A few weeks later, the Rice University Office of Public Affairs celebrated the launch of a new “media studies” major, in case you were even slightly influenced by Michie’s piece.
The media studies major at Rice is a really exciting combination of the critical and creative, according to program director Michael Dango ( pictured ). On the subject of politics, we’re thinking about where media comes from, and what are the pressing issues of power and politics in media.”
Dango added that the program is organizing internships and” community placements” for students” who might be interested in social media campaigns for nonprofits or thinking about how media can serve various political and activist projects.”
Ah. ” Activist projects”
Dango is a “scholar of contemporary art and literature,” according to his faculty page, and his work has a connection to feminist political theory, particularly those that deal with racism, Marxist feminism, and racial capitalism.

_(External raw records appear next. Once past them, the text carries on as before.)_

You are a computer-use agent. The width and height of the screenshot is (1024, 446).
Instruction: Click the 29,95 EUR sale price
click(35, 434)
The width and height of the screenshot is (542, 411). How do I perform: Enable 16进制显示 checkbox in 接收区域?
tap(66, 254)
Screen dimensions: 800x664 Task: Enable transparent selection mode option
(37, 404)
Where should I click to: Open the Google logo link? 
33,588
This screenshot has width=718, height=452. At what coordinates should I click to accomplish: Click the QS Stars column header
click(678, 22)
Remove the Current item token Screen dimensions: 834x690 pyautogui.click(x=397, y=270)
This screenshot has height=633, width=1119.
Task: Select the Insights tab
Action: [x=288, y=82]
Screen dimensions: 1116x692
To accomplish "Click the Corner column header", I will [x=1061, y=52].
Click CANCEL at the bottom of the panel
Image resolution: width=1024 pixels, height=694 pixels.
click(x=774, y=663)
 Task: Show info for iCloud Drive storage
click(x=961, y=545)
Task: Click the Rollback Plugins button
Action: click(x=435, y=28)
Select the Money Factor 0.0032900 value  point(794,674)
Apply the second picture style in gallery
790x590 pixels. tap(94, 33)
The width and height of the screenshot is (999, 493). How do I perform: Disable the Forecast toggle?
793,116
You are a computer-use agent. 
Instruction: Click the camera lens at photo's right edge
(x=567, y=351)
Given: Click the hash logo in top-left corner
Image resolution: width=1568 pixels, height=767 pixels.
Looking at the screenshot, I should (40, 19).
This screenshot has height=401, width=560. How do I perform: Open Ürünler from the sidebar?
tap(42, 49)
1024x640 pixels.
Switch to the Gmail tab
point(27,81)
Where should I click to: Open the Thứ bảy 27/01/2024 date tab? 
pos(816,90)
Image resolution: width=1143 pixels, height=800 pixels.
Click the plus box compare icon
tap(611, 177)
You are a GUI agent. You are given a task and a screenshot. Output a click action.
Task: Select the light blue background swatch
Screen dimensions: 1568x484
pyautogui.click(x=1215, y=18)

His personal website highlights his book” Madonna’s Erotica,” which “examines the politics of sex in the wake of the AIDS crisis and the 1990s culture wars,” and how it ties into contemporary “hysteria” regarding “queer theory and critical race theory.”
I’m confident that this new major will be ideologically balanced and/or politically neutral and won’t “force a particular point of view on an unsuspecting class.”
Sike.
MORE: Rice University students give a massive group hug, literally and metaphorically, as they process Trump’s victory.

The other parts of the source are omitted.